Pressure on for SA government to push Covid-19 vaccine programme
Cape Town – Health Minister Zweli Mkhize has allayed fears South Africa would be last in line to get a Covid-19 vaccine during a hastily-arranged media briefing after reports that the government’s acquisition strategy for the live-saving drugs was in a shambles.
Mark Heywood, veteran activist and executive director of Section27, said: “There is no proper plan and the government has only given South Africans assurance, nothing concrete. What we need is a clear time line; there needs to be a great deal of urgency but at the same time it does not mean that the interventions we currently have are not effective.”
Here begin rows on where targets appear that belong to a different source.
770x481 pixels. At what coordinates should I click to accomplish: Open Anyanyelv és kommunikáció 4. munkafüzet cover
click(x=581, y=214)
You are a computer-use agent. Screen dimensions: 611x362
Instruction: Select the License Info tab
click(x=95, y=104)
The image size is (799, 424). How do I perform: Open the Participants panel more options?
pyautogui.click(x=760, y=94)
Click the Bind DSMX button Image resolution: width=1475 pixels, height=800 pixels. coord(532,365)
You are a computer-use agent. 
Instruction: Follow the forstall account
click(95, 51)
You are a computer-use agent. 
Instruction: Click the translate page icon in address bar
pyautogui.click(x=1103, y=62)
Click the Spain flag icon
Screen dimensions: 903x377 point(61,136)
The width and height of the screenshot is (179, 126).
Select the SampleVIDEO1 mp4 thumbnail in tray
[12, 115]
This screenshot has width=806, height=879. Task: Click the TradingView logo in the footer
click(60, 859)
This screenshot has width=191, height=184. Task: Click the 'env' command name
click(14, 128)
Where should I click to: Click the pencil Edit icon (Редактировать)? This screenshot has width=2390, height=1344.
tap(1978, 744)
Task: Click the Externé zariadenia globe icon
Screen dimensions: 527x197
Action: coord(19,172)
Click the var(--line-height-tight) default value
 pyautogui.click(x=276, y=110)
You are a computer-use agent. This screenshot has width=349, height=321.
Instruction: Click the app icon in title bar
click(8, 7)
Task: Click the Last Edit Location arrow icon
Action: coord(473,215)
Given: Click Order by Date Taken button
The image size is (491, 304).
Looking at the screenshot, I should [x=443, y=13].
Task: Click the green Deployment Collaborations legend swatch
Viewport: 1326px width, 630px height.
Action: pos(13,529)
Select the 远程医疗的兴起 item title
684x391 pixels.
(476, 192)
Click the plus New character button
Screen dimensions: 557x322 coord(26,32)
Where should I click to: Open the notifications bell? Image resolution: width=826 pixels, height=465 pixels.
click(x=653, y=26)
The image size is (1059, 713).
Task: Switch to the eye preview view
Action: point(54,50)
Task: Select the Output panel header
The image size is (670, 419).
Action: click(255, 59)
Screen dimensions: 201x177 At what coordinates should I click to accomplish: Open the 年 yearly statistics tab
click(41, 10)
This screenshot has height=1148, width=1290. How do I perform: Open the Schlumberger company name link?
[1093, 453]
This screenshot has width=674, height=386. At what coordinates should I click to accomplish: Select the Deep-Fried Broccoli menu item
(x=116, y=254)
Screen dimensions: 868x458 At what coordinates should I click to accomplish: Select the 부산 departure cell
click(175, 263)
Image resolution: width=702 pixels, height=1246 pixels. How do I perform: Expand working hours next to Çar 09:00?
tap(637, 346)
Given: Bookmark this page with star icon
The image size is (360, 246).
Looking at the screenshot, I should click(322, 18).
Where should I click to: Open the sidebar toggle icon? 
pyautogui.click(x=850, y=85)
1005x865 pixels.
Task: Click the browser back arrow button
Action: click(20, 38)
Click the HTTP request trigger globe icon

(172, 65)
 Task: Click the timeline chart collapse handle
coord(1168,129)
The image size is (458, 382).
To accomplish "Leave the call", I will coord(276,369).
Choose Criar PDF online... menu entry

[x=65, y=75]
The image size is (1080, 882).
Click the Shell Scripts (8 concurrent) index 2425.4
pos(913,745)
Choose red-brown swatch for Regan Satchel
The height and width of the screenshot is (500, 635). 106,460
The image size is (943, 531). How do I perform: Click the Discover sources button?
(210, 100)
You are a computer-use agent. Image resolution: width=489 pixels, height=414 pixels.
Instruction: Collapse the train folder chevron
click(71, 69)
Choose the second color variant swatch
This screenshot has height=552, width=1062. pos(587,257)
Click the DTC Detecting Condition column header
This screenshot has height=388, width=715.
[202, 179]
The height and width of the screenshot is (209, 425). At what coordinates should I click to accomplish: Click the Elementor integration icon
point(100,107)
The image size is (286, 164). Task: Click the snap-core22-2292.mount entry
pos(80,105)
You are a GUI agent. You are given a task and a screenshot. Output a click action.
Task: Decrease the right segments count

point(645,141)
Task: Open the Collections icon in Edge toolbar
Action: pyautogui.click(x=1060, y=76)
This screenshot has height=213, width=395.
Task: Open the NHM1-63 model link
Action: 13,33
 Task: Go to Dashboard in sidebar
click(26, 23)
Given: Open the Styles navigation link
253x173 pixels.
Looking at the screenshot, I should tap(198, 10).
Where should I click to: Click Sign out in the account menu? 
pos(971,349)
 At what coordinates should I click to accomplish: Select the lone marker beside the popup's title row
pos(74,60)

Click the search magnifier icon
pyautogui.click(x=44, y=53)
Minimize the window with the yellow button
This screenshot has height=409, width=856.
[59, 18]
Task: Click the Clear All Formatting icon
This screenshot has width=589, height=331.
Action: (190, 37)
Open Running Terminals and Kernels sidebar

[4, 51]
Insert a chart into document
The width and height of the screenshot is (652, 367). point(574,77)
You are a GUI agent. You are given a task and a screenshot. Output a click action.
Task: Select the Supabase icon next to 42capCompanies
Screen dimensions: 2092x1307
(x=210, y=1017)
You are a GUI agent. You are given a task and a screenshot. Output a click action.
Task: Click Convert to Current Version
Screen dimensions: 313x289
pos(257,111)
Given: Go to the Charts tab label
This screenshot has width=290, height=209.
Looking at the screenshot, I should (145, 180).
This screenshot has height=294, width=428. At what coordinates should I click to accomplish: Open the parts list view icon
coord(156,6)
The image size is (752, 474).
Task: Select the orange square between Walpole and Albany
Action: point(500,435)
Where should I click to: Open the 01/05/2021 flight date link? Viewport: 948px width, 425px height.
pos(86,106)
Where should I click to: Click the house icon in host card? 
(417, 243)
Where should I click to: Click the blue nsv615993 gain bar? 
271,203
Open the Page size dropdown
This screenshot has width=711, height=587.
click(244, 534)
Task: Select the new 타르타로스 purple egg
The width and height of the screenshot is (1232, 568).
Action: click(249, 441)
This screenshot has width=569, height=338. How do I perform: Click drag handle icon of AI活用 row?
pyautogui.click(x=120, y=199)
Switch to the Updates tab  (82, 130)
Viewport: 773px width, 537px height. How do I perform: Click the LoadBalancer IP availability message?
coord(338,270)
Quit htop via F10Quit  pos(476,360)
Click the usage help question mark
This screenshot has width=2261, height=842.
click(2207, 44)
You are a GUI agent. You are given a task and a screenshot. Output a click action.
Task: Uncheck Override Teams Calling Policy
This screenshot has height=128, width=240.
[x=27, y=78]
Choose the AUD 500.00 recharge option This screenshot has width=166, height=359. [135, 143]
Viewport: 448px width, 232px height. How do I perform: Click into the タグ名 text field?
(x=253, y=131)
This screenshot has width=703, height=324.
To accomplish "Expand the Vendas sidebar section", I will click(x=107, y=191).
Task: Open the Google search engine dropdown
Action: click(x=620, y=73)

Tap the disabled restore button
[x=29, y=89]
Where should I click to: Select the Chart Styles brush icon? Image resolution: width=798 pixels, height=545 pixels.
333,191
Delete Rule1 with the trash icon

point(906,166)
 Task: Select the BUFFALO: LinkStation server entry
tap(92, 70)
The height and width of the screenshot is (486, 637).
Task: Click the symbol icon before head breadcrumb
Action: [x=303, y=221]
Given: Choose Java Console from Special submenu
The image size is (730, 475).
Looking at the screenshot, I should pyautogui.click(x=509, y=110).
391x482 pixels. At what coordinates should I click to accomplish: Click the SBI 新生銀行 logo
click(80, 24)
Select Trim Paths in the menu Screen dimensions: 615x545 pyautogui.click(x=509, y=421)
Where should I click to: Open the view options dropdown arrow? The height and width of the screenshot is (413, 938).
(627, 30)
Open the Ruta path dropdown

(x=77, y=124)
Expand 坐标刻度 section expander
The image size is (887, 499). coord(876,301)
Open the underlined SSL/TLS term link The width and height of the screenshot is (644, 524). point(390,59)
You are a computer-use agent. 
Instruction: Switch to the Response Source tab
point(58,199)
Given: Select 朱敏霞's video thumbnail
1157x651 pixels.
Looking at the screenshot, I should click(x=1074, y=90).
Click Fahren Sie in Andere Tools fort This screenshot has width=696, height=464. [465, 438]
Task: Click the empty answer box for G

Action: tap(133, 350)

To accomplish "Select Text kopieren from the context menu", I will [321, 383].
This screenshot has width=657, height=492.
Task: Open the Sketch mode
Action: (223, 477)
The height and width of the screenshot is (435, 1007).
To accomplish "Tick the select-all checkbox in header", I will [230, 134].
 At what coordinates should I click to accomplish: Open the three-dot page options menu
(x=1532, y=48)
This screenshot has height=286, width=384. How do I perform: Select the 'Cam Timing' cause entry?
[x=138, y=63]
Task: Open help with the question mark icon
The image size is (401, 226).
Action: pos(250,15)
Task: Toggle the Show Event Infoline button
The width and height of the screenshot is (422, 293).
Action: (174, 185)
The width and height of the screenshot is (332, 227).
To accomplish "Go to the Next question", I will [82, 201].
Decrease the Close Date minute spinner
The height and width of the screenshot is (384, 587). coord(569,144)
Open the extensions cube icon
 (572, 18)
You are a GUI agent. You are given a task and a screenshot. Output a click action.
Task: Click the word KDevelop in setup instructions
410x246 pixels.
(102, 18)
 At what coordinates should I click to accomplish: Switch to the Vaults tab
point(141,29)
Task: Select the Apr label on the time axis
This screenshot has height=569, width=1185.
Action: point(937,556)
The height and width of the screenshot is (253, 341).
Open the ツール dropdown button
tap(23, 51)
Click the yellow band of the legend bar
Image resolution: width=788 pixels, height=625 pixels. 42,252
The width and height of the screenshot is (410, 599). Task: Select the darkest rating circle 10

Heywood said civil societies and trade unions were gearing up to start campaigning for the government to urgently start with the vaccine procurement.
“I will be meeting with civil societies and trade unions and religious leaders and we will be stepping up our campaigning. Government needs to come up with a solution before we have litigation,” he said.
The Solidarity Fund, which was established in March to mobilise resources to assist in the fight against Covid-19, has already paid out R327 million to the World Health Organization (WHO) Covax facility which is the global initiative to ensure rapid and equitable access to Covid-19 vaccines for all countries — to acquire the vaccine. Several countries have already received shipments of the Pfizer-BioNTech, Moderna, and AstraZeneca jabs.
The down payment was meant to secure the treatment for 10% of the country’s population. According to Mkhize they were engaged in intense negotiations to gain access to a Covid-19 vaccine for priority individuals as early as February, but made clear that there were no agreements yet in place with any pharmaceutical companies.
South Africa’s Medical Research Council vice-president Prof Jeffrey Mphahele said: “The biggest concern is the availability of the vaccine. We know that bilateral talks are still under way. The anxiety among South Africans is justified given the fact that there are other countries rolling out vaccines. The plan the government has could work but it is up to them on how successful they are.”
Ministerial advisory committee (MAC) member Prof Ian Sanne said: “We don’t have a choice but to move rapidly towards accessing vaccines in a tiers implementation strategy to ensure who gets the first vaccine and who gets the second. We need urgent decision-making on the procurement strategy and which vaccine we will be able to access, at which price. As soon as we initiate this the business confidence will increase and the economy will benefit from this.”
Sanne said the logistics could also be looked into.